● Work task 1:
Answer these questions using the text on Gerónimo Prisciantelli:
(a) When was he born?
(b) Which positions can he play?
(c) How many points did he score for Argentina U20s?
● Work task 2:
Please carry on the text about Gerónimo Prisciantelli from its last sentence.

● Passage to read:
International career
- Years: Team / Apps / (Points)
- 2019: Argentina U20s / 4 / (5)
- 2022: Argentina XV / 4 / (46)
- Correct as of 1 February 2021

National sevens team
- Years: Team /  / Comps
- 2019: Argentina Sevens /  / 1
- Correct as of 1 February 2021

= Gerónimo Prisciantelli =

Argentine rugby union player

Gerónimo Prisciantelli (born 23 August 1999) is an Argentine rugby union player, currently playing for Racing in Top 14. He is a utility back that can play fullback, fly-half or centre.

==Professional career==
Prisciantelli signed for Súper Liga Americana de Rugby side ahead of the 2021 Súper Liga Americana de Rugby season. He played for Jaguares also for 2022 Súper Liga Americana de Rugby season.

● Screenshot grounding data:
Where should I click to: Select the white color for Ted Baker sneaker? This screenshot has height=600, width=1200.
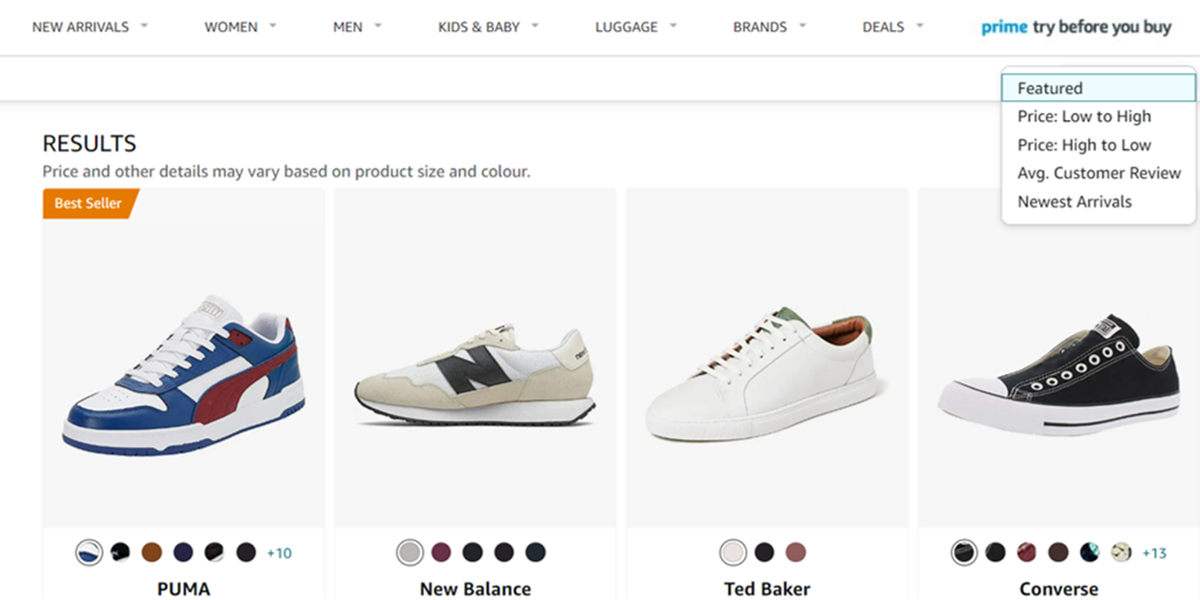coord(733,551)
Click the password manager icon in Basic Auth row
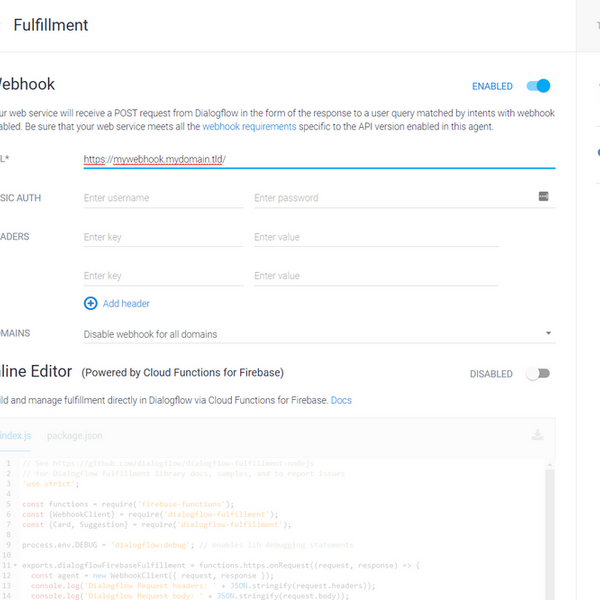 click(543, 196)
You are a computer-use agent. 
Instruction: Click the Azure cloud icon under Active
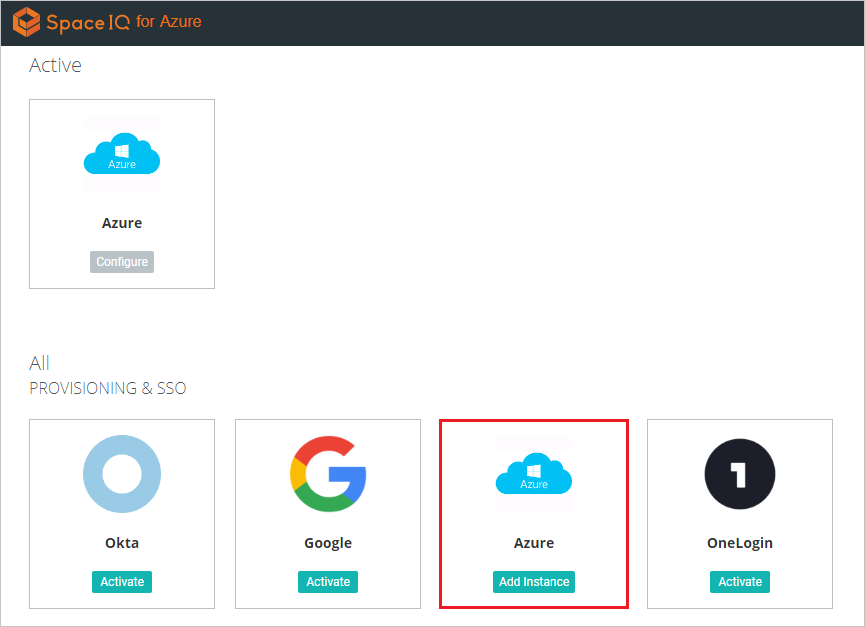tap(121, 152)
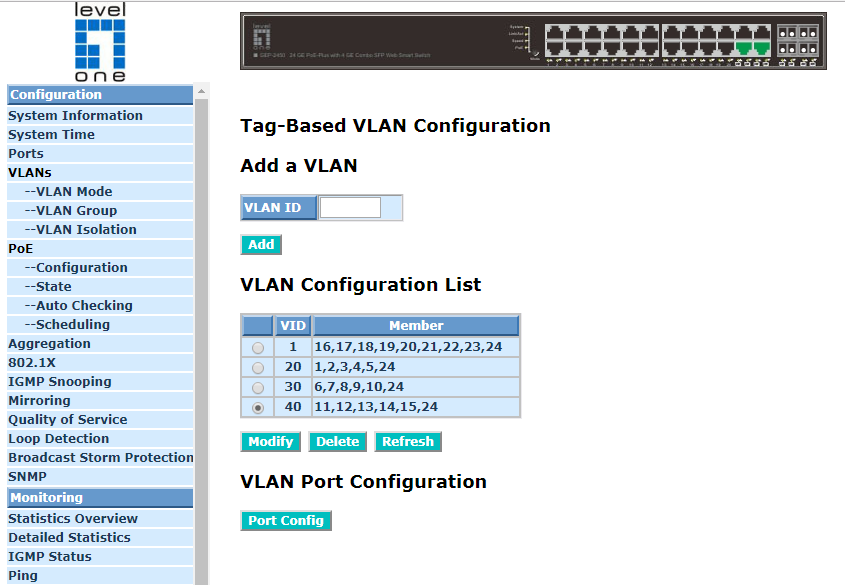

● Exercise answer 1:
(a) 23 August 1999
(b) Fullback, fly-half or centre
(c) 5

● Exercise answer 2:
In September 2022 he joined Zebre Parma in United Rugby Championship until the end of the 2024–25 season, when he joined Racing in Top 14.

==International career==
He had previously represented Argentina U20s and Argentina Sevens in 2019.

In summer 2022, he was selected for Argentina XV squad for official tests.

In July 2025, he was called up by Felipe Contepomi to join Argentina's squad for their summer test matches.